= Reading text =

__________

Written by Onnit Academy
June 1, 2022
Updated May 25, 2023

If you love a good redemption story, you won’t be disappointed with Jake Brandon’s saga. The 39 year-old from Crescent, Iowa, battled through obesity and drug abuse to reclaim his family and start a prosperous new career, and the Onnit Tribe—our private support group, available on Facebook and Discord—has been in his corner the whole way.

In this interview, Brandon reveals how he survived life on the street, quit drugs cold turkey, and why the Onnit 6 Challenge is really a contest without a competition.

Onnit: Tell us about life before you found Onnit.

Jake Brandon: I joined the Army as soon as I was 18, and still a senior in high school. I felt like serving my country was just something I had to do. The 9/11 attacks happened two days before I graduated basic training, and I wanted to go to Afghanistan, but I had already been assigned to a reserve unit in Omaha.

I was trained to be a helicopter mechanic, but there never seemed to be a helicopter for me to work on, so I went over my head to an officer that I shouldn’t have, asking to get deployed. Instead, I got reprimanded, and was eventually let go from the Army with a less than honorable discharge—just because I broke rank.

That experience left a hole in me somewhere. There was also a death in my family around that time, and it sent me on a downward spiral. Health was not remotely a concern of mine.

I got married, and my wife and I had my first son. Four years later, we had another boy, but I was gaining a lot of weight. I started a job that had me working on wind turbines, and that’s when I started to see the value in keeping myself healthy. I had to climb towers that were 300 feet in the air, and doing that multiple times a day is a workout. That made me start paying attention to what I was eating.

I got the job weighing 268 pounds, but 265 was the weight limit for my position, so I promised that I would lose it. Over the next year and a half, I got down to 215.

__________

= Instructions for the task =
Print the passage from the Jake Brandon interview starting with "If you love" and going on through "unit in Omaha.".

= Provided information =
__________

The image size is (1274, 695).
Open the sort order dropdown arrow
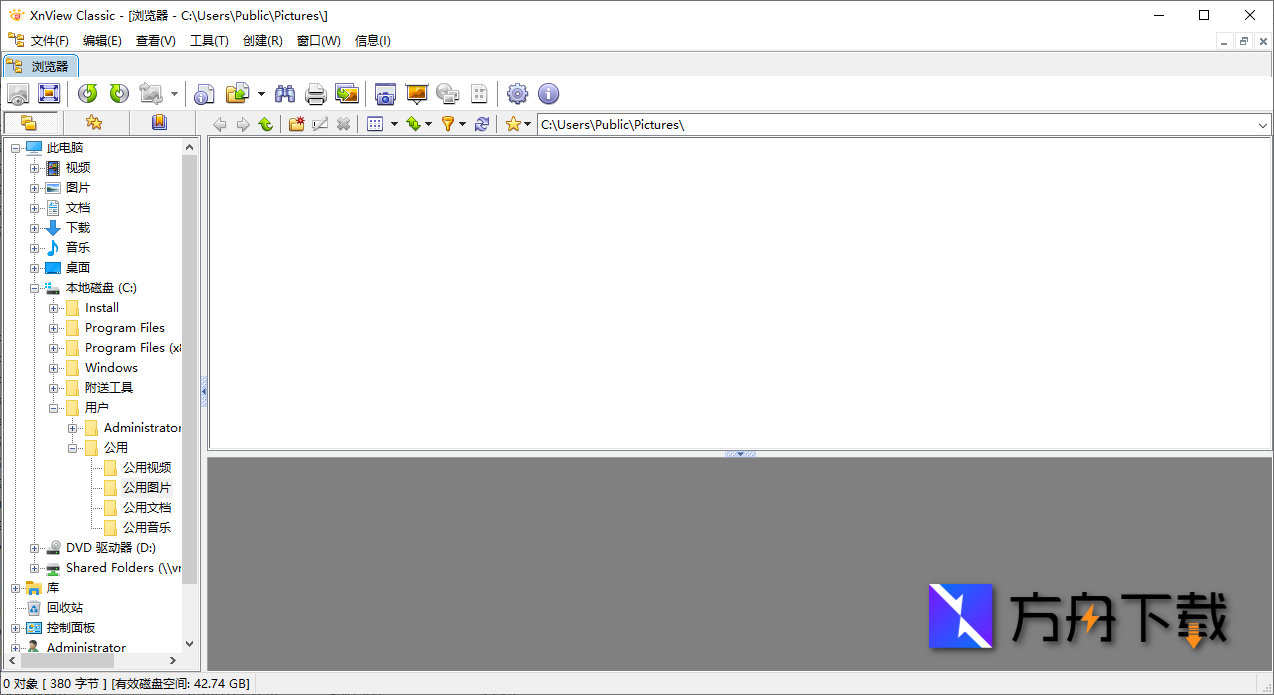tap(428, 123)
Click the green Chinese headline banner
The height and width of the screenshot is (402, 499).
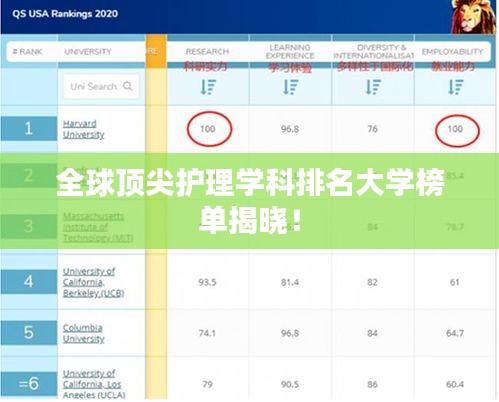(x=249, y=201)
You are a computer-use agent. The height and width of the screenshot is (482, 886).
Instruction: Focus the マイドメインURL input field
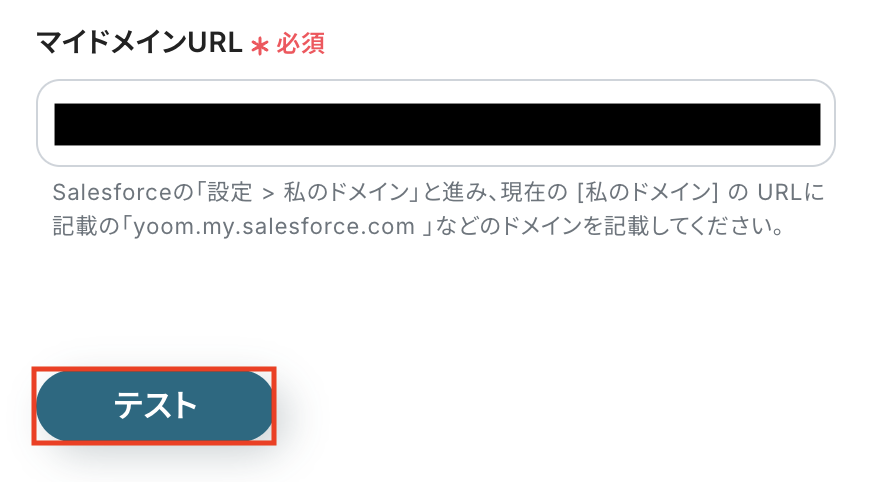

__________

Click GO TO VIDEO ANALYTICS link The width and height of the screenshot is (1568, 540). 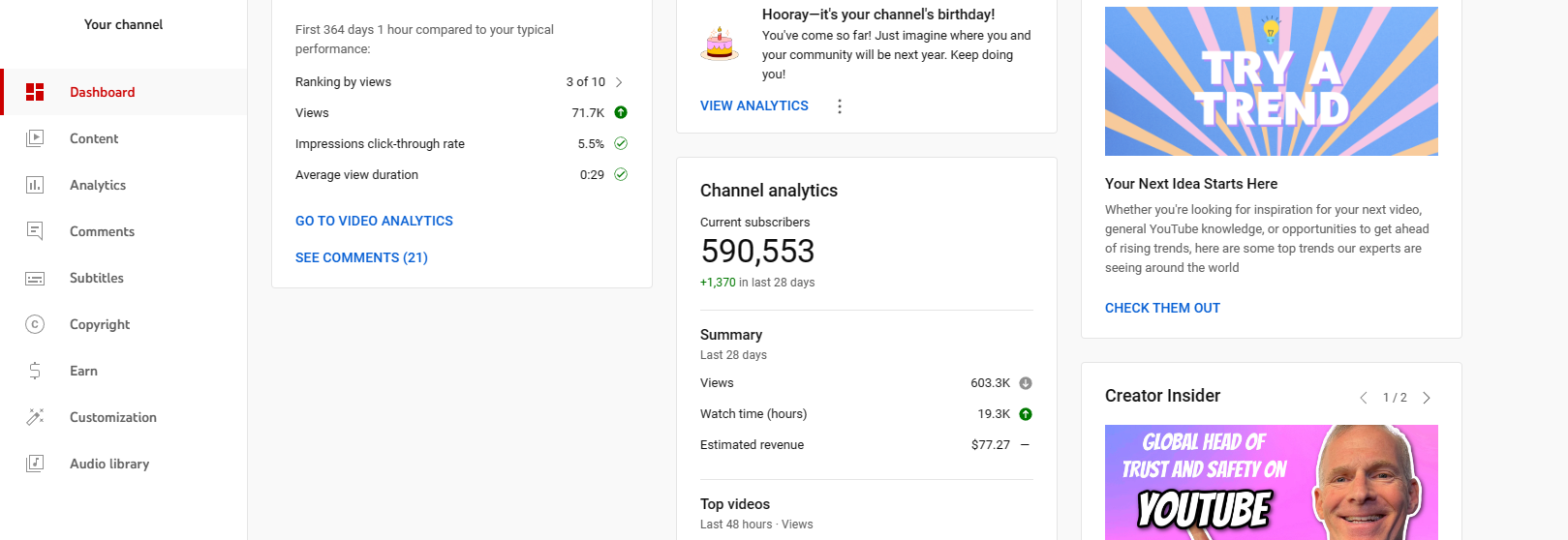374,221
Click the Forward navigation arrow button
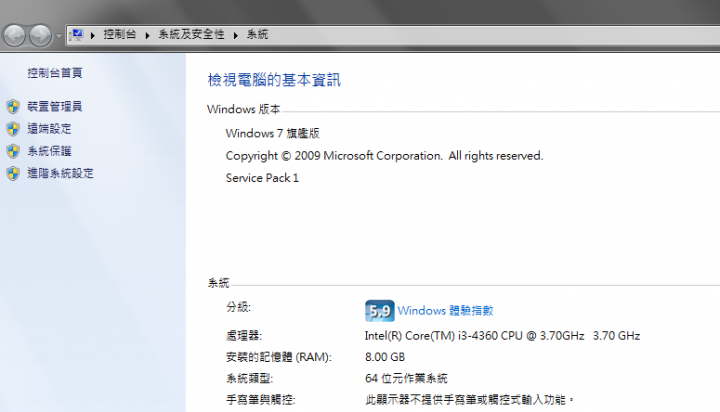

__________

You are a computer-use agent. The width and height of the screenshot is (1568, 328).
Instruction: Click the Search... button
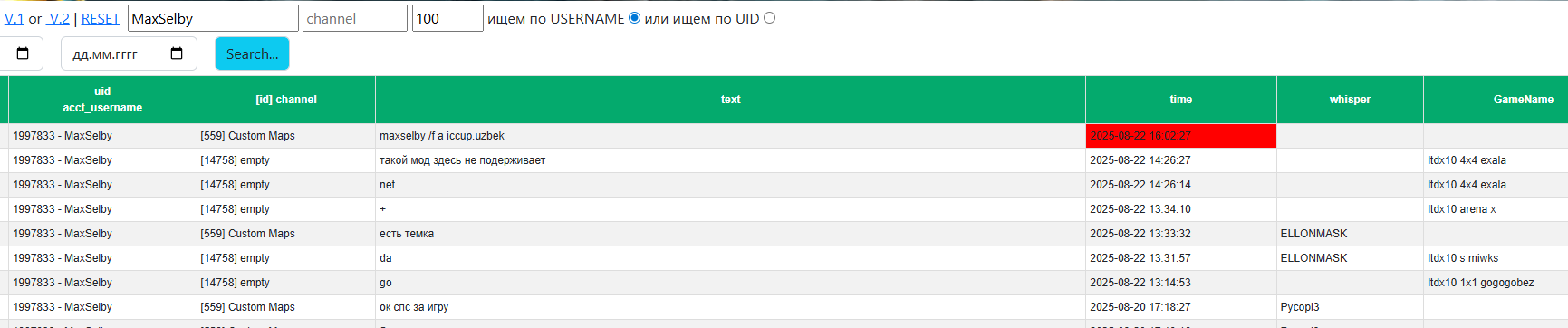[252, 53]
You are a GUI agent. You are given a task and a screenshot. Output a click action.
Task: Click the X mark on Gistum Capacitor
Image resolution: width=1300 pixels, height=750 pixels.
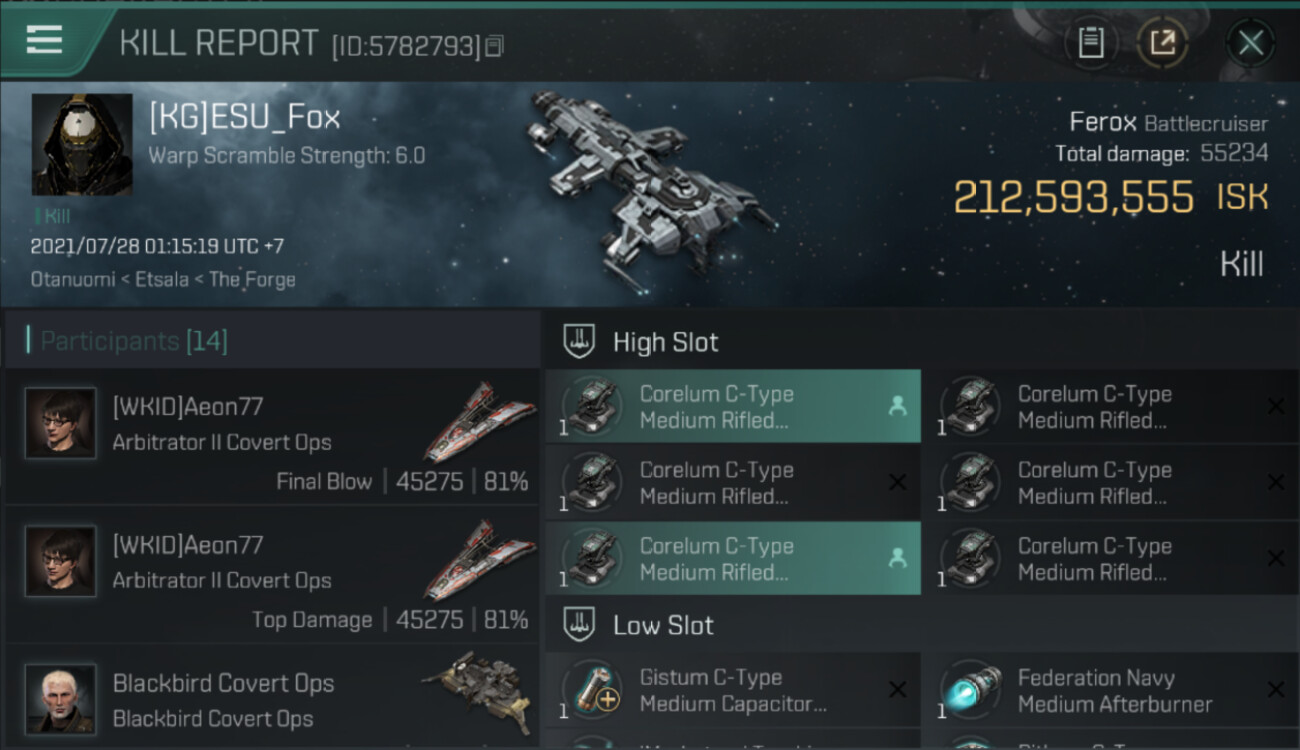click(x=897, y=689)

__________

= Solution for this exercise =
If you love a good redemption story, you won’t be disappointed with Jake Brandon’s saga. The 39 year-old from Crescent, Iowa, battled through obesity and drug abuse to reclaim his family and start a prosperous new career, and the Onnit Tribe—our private support group, available on Facebook and Discord—has been in his corner the whole way.

In this interview, Brandon reveals how he survived life on the street, quit drugs cold turkey, and why the Onnit 6 Challenge is really a contest without a competition.

Onnit: Tell us about life before you found Onnit.

Jake Brandon: I joined the Army as soon as I was 18, and still a senior in high school. I felt like serving my country was just something I had to do. The 9/11 attacks happened two days before I graduated basic training, and I wanted to go to Afghanistan, but I had already been assigned to a reserve unit in Omaha.